BM-MSCs and UCB-MSCs induce the generation of T-cell subsets displaying a regulatory phenotype. Anti-CD3/CD28-activated CD3+ T cells were cocultured in the absence or presence of BM-MSCs, UCB-MSCs, or PL-MSCs at a 1:1 ratio of MSCs:T cells. Cocultures were performed with cell–cell contact (black bars). The percentages of the CTLA-4+ and CTLA-4high populations and the fold changes in the CTLA-4 MFI were determined in the CD4+CD25+ population after 3 days of culture.

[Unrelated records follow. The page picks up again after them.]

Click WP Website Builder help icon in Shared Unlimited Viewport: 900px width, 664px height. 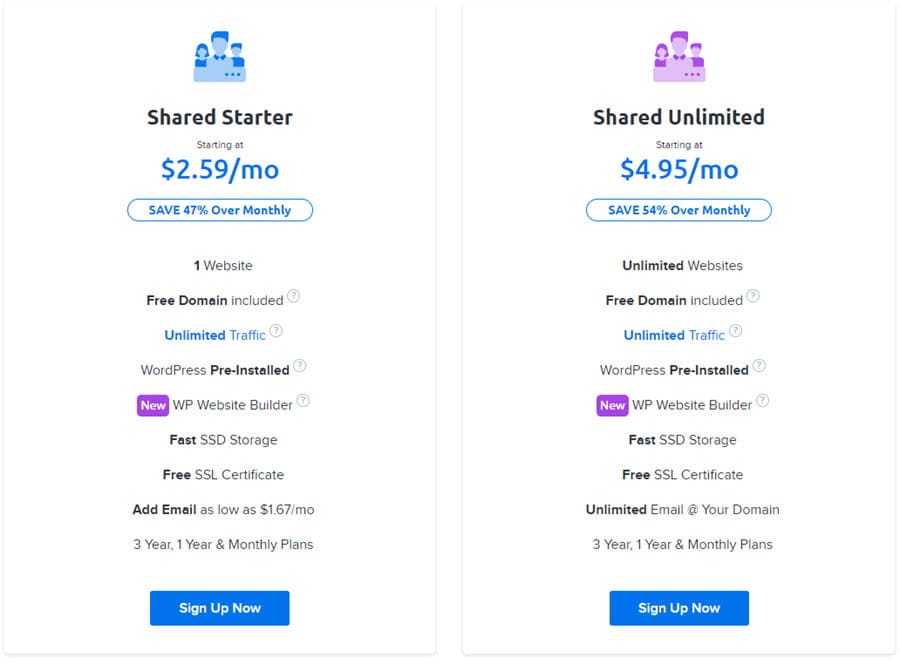click(762, 402)
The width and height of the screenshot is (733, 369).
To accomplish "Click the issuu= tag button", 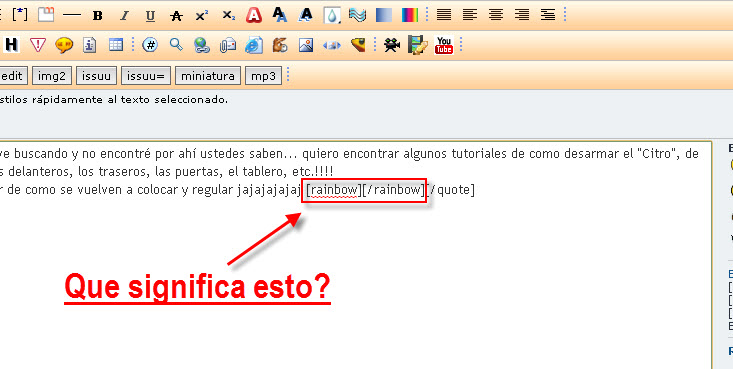I will [x=145, y=76].
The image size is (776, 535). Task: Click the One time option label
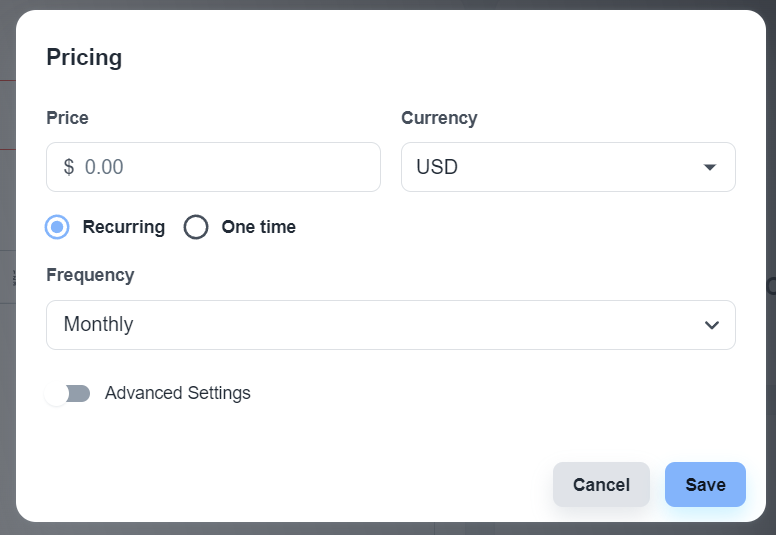point(259,227)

CD4+CD25+CTLA-4+ T cells detected in activated T cells cultured in absence of MSCs were considered as control (Control, gray bars). (A) Representative dot plots from an experiment. (B) Data are shown as the mean±SEM of the percentages of CD4+CD25+CTLA-4+, (C) fold changes in the CTLA-4 MFI in CD4+CD25+CTLA-4+ cells and (D) CD4+CD25+CTLA-4high cells. Control n=4, BM-MSCs n=4, UCB-MSCs n=4, and PL-MSCs n=4 (Individual experiments). *Indicates a statistically significant difference with P<0.05.